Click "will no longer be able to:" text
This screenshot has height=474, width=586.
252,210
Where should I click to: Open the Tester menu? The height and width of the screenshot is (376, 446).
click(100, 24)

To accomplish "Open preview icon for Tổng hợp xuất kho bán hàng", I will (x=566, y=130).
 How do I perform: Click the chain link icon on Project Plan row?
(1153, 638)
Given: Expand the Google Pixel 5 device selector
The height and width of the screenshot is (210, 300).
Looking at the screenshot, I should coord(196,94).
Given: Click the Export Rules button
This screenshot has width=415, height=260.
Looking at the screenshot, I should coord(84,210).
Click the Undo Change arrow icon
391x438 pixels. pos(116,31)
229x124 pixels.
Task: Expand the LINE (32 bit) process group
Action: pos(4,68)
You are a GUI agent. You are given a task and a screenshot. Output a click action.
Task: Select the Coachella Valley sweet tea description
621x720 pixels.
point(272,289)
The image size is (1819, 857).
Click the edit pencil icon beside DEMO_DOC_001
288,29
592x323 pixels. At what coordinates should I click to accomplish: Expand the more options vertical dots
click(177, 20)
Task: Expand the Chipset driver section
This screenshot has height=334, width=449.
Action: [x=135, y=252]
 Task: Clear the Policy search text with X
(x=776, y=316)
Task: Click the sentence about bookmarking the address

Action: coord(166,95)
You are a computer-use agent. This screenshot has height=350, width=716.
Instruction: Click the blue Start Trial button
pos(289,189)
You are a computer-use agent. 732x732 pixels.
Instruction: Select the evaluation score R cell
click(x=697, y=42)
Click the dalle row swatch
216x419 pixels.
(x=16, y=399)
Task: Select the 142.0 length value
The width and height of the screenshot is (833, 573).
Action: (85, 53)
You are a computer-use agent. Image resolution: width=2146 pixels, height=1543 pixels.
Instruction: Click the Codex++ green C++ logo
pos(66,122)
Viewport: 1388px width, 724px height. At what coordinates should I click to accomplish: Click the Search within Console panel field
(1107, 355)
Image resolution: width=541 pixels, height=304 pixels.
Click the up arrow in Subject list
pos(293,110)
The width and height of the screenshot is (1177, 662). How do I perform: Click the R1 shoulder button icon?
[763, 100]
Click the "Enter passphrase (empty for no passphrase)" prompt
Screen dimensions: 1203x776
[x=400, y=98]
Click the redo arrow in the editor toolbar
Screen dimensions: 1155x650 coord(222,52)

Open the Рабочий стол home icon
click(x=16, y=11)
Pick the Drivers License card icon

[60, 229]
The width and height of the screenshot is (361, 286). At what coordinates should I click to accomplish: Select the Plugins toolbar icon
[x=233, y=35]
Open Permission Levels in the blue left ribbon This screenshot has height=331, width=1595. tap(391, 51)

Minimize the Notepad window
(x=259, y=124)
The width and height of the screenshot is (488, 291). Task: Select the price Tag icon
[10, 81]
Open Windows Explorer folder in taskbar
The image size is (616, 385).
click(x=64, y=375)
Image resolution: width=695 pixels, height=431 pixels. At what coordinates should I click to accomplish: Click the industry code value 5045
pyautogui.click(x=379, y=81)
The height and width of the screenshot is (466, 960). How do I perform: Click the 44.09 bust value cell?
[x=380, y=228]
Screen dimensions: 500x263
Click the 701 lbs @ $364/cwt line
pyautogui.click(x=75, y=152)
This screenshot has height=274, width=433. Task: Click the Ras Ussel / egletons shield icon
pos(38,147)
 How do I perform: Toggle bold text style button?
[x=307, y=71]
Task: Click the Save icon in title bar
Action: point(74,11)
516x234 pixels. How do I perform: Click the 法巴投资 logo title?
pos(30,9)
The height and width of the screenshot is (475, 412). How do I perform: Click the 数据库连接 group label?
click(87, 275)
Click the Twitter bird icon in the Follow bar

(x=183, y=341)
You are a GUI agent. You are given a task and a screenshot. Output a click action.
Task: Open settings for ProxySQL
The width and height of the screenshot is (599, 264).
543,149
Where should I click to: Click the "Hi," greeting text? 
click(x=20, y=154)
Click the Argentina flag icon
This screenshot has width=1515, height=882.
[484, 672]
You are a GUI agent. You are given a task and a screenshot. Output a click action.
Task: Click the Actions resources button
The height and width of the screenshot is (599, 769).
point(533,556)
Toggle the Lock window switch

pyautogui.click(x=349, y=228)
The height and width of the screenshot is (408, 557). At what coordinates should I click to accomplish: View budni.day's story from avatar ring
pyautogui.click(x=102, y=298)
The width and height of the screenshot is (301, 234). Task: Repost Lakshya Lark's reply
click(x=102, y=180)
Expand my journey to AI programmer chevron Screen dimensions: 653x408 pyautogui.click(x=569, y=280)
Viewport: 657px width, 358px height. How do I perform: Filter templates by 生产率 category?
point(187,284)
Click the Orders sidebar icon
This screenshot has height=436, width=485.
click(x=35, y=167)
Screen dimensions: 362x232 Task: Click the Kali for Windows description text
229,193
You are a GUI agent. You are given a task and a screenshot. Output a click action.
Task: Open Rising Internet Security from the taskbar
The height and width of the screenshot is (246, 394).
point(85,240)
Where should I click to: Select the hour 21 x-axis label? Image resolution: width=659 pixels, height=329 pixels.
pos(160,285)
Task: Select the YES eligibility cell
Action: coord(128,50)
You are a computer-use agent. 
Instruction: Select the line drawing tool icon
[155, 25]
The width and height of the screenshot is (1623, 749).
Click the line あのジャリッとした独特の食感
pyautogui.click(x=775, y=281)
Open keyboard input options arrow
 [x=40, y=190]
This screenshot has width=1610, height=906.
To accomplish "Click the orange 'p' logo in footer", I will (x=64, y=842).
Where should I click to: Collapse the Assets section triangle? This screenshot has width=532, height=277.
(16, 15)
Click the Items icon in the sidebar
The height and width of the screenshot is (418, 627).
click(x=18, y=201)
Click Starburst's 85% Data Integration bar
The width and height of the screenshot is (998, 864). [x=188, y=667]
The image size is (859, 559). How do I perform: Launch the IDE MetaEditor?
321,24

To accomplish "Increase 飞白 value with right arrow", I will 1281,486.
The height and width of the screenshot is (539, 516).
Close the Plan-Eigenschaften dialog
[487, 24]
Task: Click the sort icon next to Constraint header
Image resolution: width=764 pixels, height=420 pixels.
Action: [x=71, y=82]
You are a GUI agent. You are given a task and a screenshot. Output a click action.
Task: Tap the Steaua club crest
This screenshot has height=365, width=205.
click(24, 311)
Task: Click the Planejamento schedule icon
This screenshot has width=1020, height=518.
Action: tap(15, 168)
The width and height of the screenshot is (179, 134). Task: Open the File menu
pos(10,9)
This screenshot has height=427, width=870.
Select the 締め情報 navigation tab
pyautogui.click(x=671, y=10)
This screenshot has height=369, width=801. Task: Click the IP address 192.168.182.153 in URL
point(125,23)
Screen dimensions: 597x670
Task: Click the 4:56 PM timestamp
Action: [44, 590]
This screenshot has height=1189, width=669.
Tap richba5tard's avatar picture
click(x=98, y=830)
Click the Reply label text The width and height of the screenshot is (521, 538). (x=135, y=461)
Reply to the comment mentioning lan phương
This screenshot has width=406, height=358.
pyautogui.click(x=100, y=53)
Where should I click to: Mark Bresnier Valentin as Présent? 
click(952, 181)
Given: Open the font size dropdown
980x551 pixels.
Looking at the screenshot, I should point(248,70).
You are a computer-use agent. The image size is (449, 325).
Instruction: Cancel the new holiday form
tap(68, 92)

——————————

■ **TASK**
Every entry should be transcribed exactly, with nothing omitted.

■ **EXERCISE ANSWER**
Click "will no longer be able to:" text
This screenshot has height=474, width=586.
252,210
Where should I click to: Open the Tester menu? The height and width of the screenshot is (376, 446).
click(100, 24)

To accomplish "Open preview icon for Tổng hợp xuất kho bán hàng", I will (x=566, y=130).
 How do I perform: Click the chain link icon on Project Plan row?
(1153, 638)
Given: Expand the Google Pixel 5 device selector
The height and width of the screenshot is (210, 300).
Looking at the screenshot, I should coord(196,94).
Given: Click the Export Rules button
This screenshot has width=415, height=260.
Looking at the screenshot, I should coord(84,210).
Click the Undo Change arrow icon
391x438 pixels. pos(116,31)
229x124 pixels.
Task: Expand the LINE (32 bit) process group
Action: pos(4,68)
You are a GUI agent. You are given a task and a screenshot. Output a click action.
Task: Select the Coachella Valley sweet tea description
621x720 pixels.
point(272,289)
The image size is (1819, 857).
Click the edit pencil icon beside DEMO_DOC_001
288,29
592x323 pixels. At what coordinates should I click to accomplish: Expand the more options vertical dots
click(177, 20)
Task: Expand the Chipset driver section
This screenshot has height=334, width=449.
Action: [x=135, y=252]
 Task: Clear the Policy search text with X
(x=776, y=316)
Task: Click the sentence about bookmarking the address

Action: coord(166,95)
You are a computer-use agent. This screenshot has height=350, width=716.
Instruction: Click the blue Start Trial button
pos(289,189)
You are a computer-use agent. 732x732 pixels.
Instruction: Select the evaluation score R cell
click(x=697, y=42)
Click the dalle row swatch
216x419 pixels.
(x=16, y=399)
Task: Select the 142.0 length value
The width and height of the screenshot is (833, 573).
Action: (85, 53)
You are a computer-use agent. Image resolution: width=2146 pixels, height=1543 pixels.
Instruction: Click the Codex++ green C++ logo
pos(66,122)
Viewport: 1388px width, 724px height. At what coordinates should I click to accomplish: Click the Search within Console panel field
(1107, 355)
Image resolution: width=541 pixels, height=304 pixels.
Click the up arrow in Subject list
pos(293,110)
The width and height of the screenshot is (1177, 662). How do I perform: Click the R1 shoulder button icon?
[763, 100]
Click the "Enter passphrase (empty for no passphrase)" prompt
Screen dimensions: 1203x776
[x=400, y=98]
Click the redo arrow in the editor toolbar
Screen dimensions: 1155x650 coord(222,52)

Open the Рабочий стол home icon
click(x=16, y=11)
Pick the Drivers License card icon

[60, 229]
The width and height of the screenshot is (361, 286). At what coordinates should I click to accomplish: Select the Plugins toolbar icon
[x=233, y=35]
Open Permission Levels in the blue left ribbon This screenshot has height=331, width=1595. tap(391, 51)

Minimize the Notepad window
(x=259, y=124)
The width and height of the screenshot is (488, 291). Task: Select the price Tag icon
[10, 81]
Open Windows Explorer folder in taskbar
The image size is (616, 385).
click(x=64, y=375)
Image resolution: width=695 pixels, height=431 pixels. At what coordinates should I click to accomplish: Click the industry code value 5045
pyautogui.click(x=379, y=81)
The height and width of the screenshot is (466, 960). How do I perform: Click the 44.09 bust value cell?
[x=380, y=228]
Screen dimensions: 500x263
Click the 701 lbs @ $364/cwt line
pyautogui.click(x=75, y=152)
This screenshot has height=274, width=433. Task: Click the Ras Ussel / egletons shield icon
pos(38,147)
 How do I perform: Toggle bold text style button?
[x=307, y=71]
Task: Click the Save icon in title bar
Action: point(74,11)
516x234 pixels. How do I perform: Click the 法巴投资 logo title?
pos(30,9)
The height and width of the screenshot is (475, 412). How do I perform: Click the 数据库连接 group label?
click(87, 275)
Click the Twitter bird icon in the Follow bar

(x=183, y=341)
You are a GUI agent. You are given a task and a screenshot. Output a click action.
Task: Open settings for ProxySQL
The width and height of the screenshot is (599, 264).
543,149
Where should I click to: Click the "Hi," greeting text? 
click(x=20, y=154)
Click the Argentina flag icon
This screenshot has width=1515, height=882.
[484, 672]
You are a GUI agent. You are given a task and a screenshot. Output a click action.
Task: Click the Actions resources button
The height and width of the screenshot is (599, 769).
point(533,556)
Toggle the Lock window switch

pyautogui.click(x=349, y=228)
The height and width of the screenshot is (408, 557). At what coordinates should I click to accomplish: View budni.day's story from avatar ring
pyautogui.click(x=102, y=298)
The width and height of the screenshot is (301, 234). Task: Repost Lakshya Lark's reply
click(x=102, y=180)
Expand my journey to AI programmer chevron Screen dimensions: 653x408 pyautogui.click(x=569, y=280)
Viewport: 657px width, 358px height. How do I perform: Filter templates by 生产率 category?
point(187,284)
Click the Orders sidebar icon
This screenshot has height=436, width=485.
click(x=35, y=167)
Screen dimensions: 362x232 Task: Click the Kali for Windows description text
229,193
You are a GUI agent. You are given a task and a screenshot. Output a click action.
Task: Open Rising Internet Security from the taskbar
The height and width of the screenshot is (246, 394).
point(85,240)
Where should I click to: Select the hour 21 x-axis label? Image resolution: width=659 pixels, height=329 pixels.
pos(160,285)
Task: Select the YES eligibility cell
Action: coord(128,50)
You are a computer-use agent. 
Instruction: Select the line drawing tool icon
[155, 25]
The width and height of the screenshot is (1623, 749).
Click the line あのジャリッとした独特の食感
pyautogui.click(x=775, y=281)
Open keyboard input options arrow
 [x=40, y=190]
This screenshot has width=1610, height=906.
To accomplish "Click the orange 'p' logo in footer", I will (x=64, y=842).
Where should I click to: Collapse the Assets section triangle? This screenshot has width=532, height=277.
(16, 15)
Click the Items icon in the sidebar
The height and width of the screenshot is (418, 627).
click(x=18, y=201)
Click Starburst's 85% Data Integration bar
The width and height of the screenshot is (998, 864). [x=188, y=667]
The image size is (859, 559). How do I perform: Launch the IDE MetaEditor?
321,24

To accomplish "Increase 飞白 value with right arrow", I will 1281,486.
The height and width of the screenshot is (539, 516).
Close the Plan-Eigenschaften dialog
[487, 24]
Task: Click the sort icon next to Constraint header
Image resolution: width=764 pixels, height=420 pixels.
Action: [x=71, y=82]
You are a GUI agent. You are given a task and a screenshot. Output a click action.
Task: Tap the Steaua club crest
This screenshot has height=365, width=205.
click(24, 311)
Task: Click the Planejamento schedule icon
This screenshot has width=1020, height=518.
Action: tap(15, 168)
The width and height of the screenshot is (179, 134). Task: Open the File menu
pos(10,9)
This screenshot has height=427, width=870.
Select the 締め情報 navigation tab
pyautogui.click(x=671, y=10)
This screenshot has height=369, width=801. Task: Click the IP address 192.168.182.153 in URL
point(125,23)
Screen dimensions: 597x670
Task: Click the 4:56 PM timestamp
Action: [44, 590]
This screenshot has height=1189, width=669.
Tap richba5tard's avatar picture
click(x=98, y=830)
Click the Reply label text The width and height of the screenshot is (521, 538). (x=135, y=461)
Reply to the comment mentioning lan phương
This screenshot has width=406, height=358.
pyautogui.click(x=100, y=53)
Where should I click to: Mark Bresnier Valentin as Présent? 
click(952, 181)
Given: Open the font size dropdown
980x551 pixels.
Looking at the screenshot, I should point(248,70).
You are a computer-use agent. The image size is (449, 325).
Instruction: Cancel the new holiday form
tap(68, 92)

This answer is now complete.